### Assignment
Given the listing below, write out exactly the lines starting with the line that has "Given: Click the page number 11" and going on through the line that has "Screen dimensions: 1456x819", both kept.

### Material provided
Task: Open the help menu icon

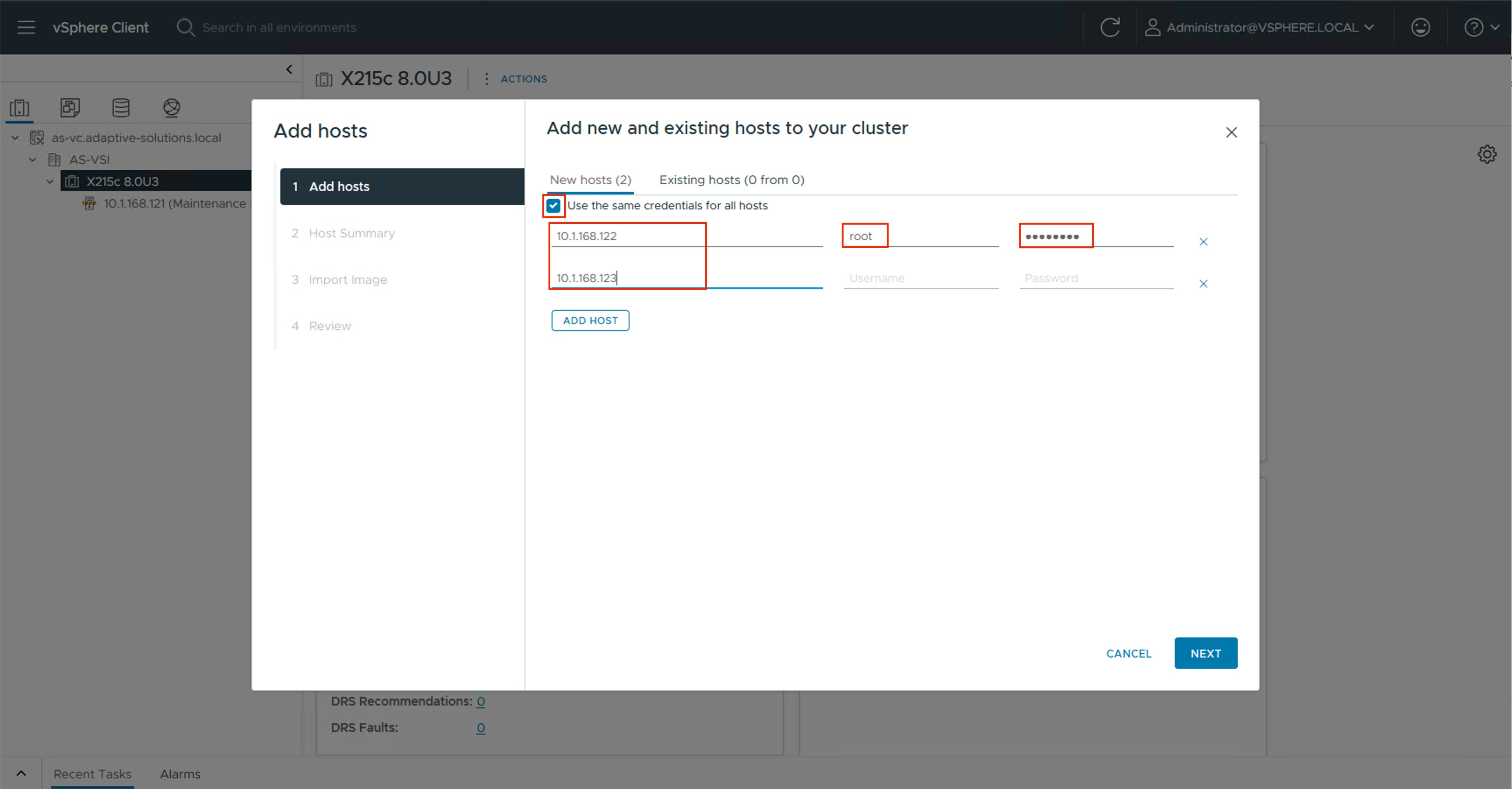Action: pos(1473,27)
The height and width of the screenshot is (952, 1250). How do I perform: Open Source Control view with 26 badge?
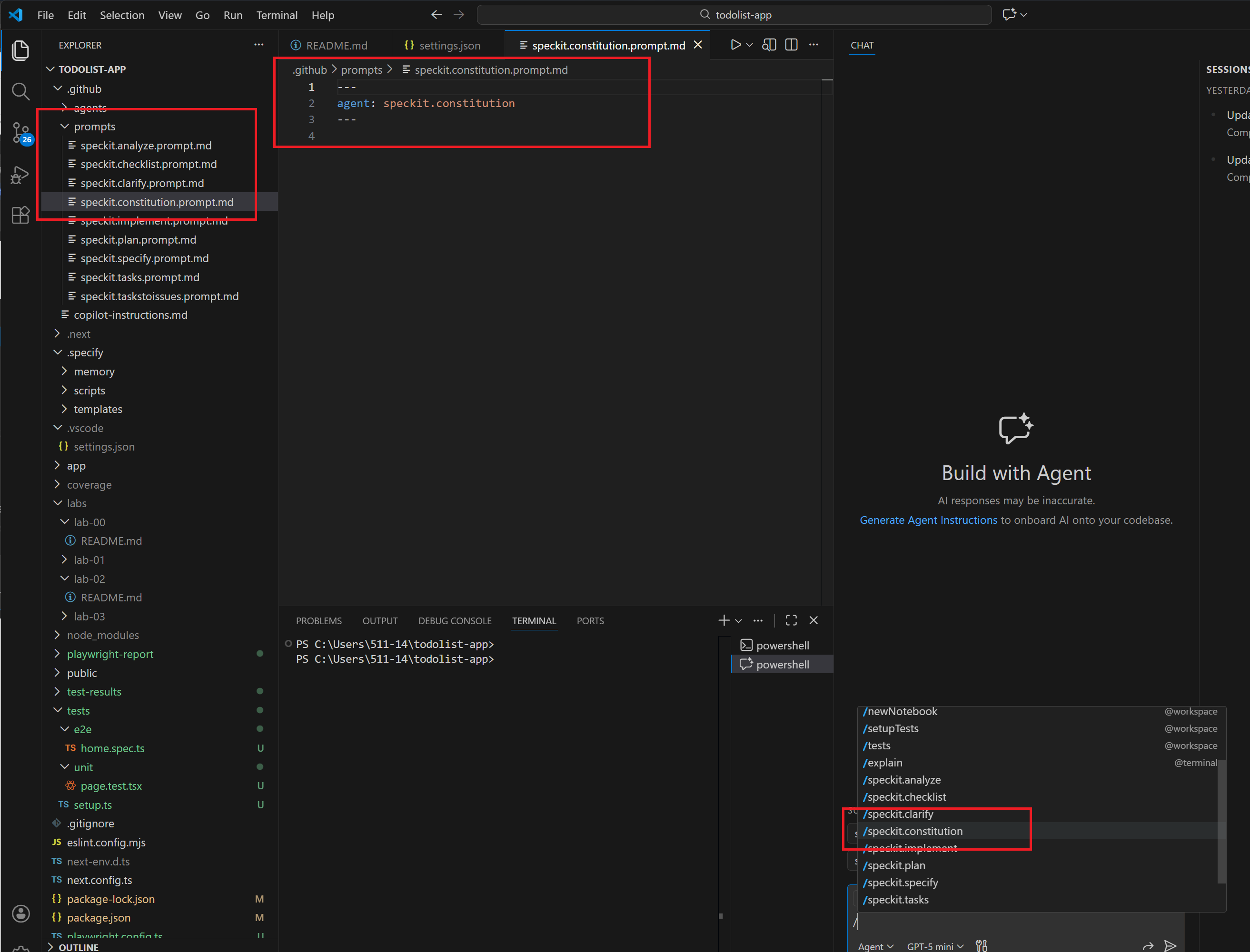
---
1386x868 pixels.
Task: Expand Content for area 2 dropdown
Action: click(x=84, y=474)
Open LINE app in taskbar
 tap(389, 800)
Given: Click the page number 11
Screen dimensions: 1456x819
* * *
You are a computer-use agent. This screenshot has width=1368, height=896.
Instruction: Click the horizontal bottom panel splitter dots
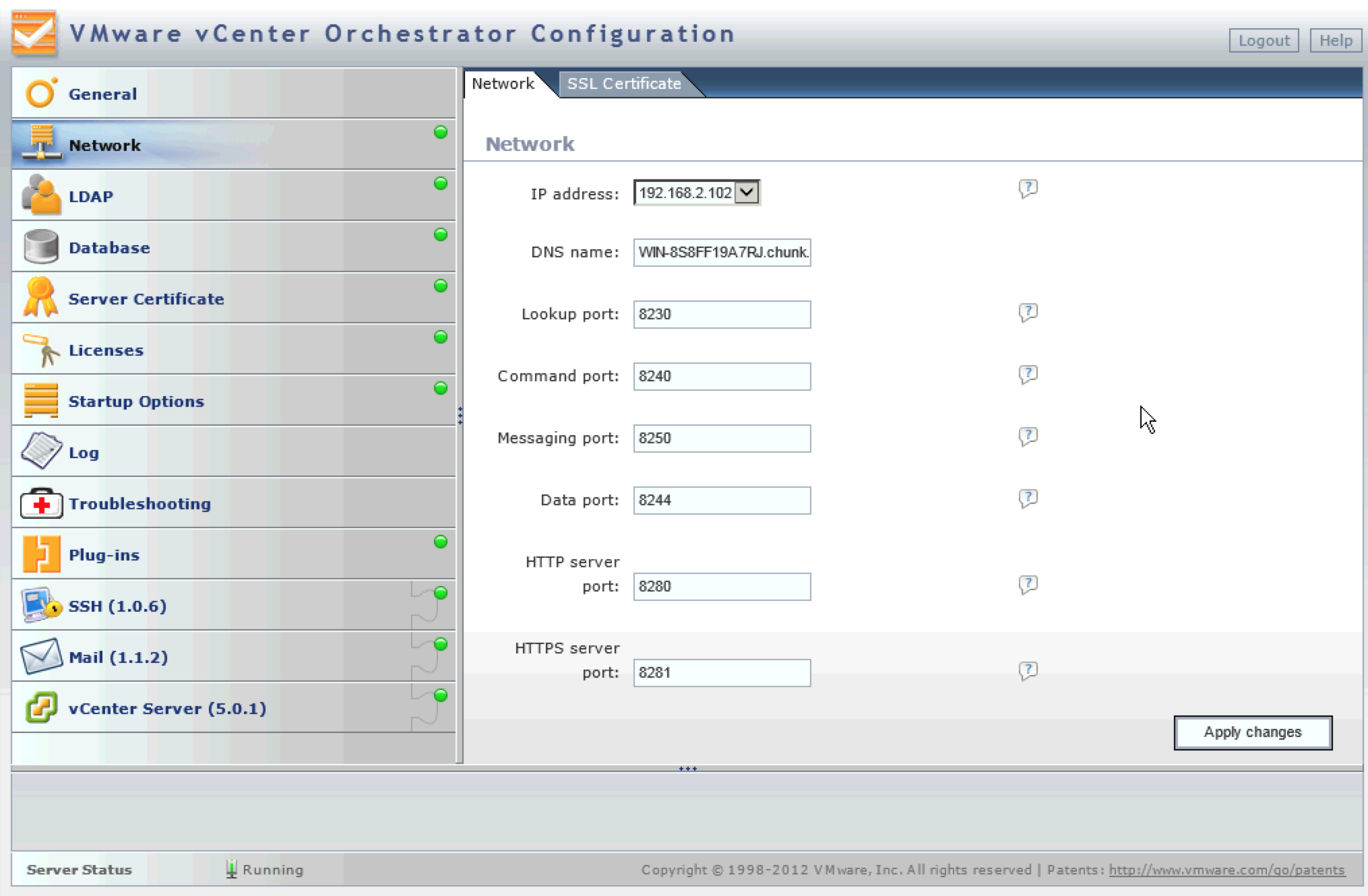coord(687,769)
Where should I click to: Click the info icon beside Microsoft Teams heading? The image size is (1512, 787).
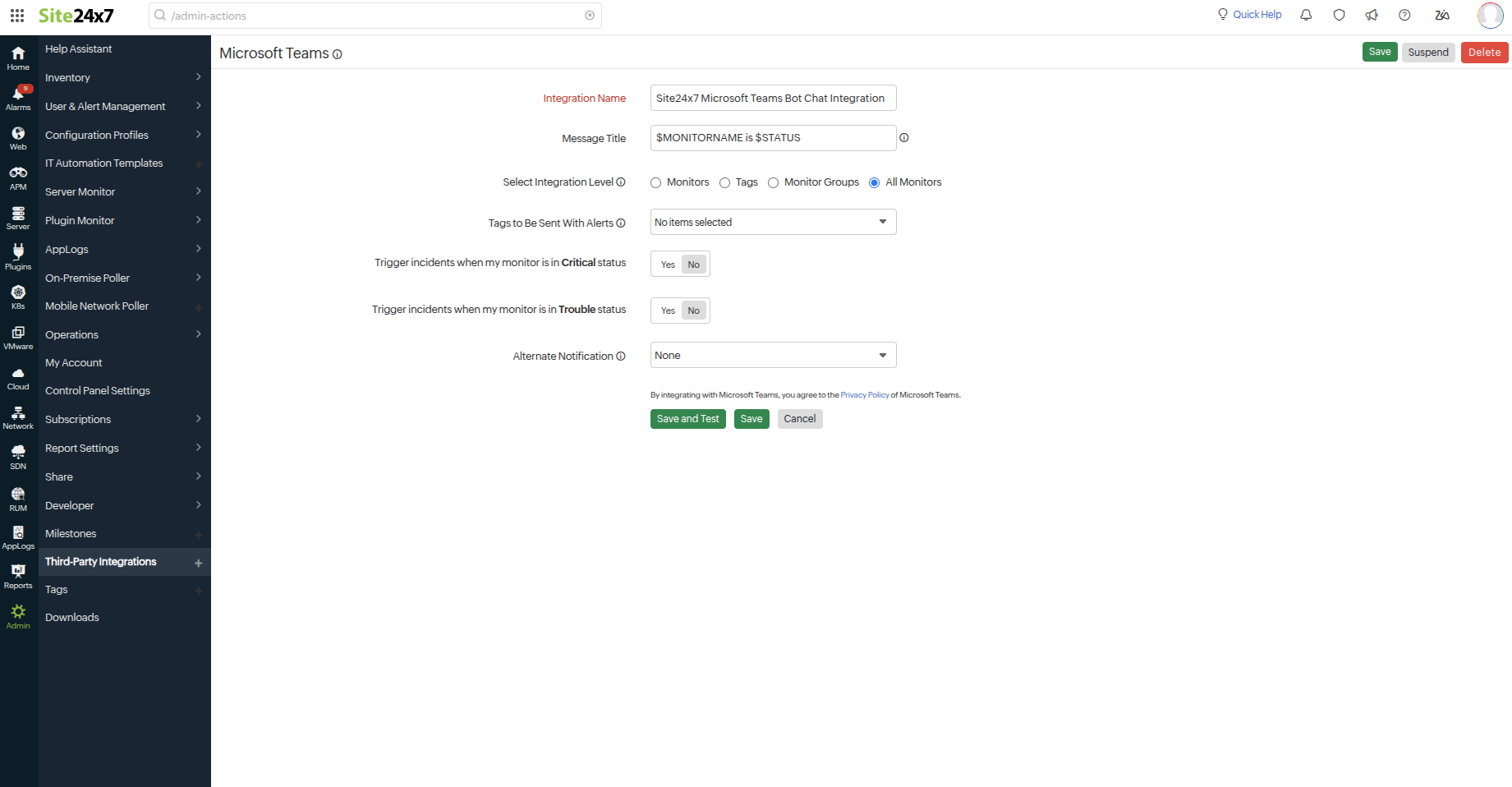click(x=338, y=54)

### Your solution
Given: Click the page number 11
Screen dimensions: 1456x819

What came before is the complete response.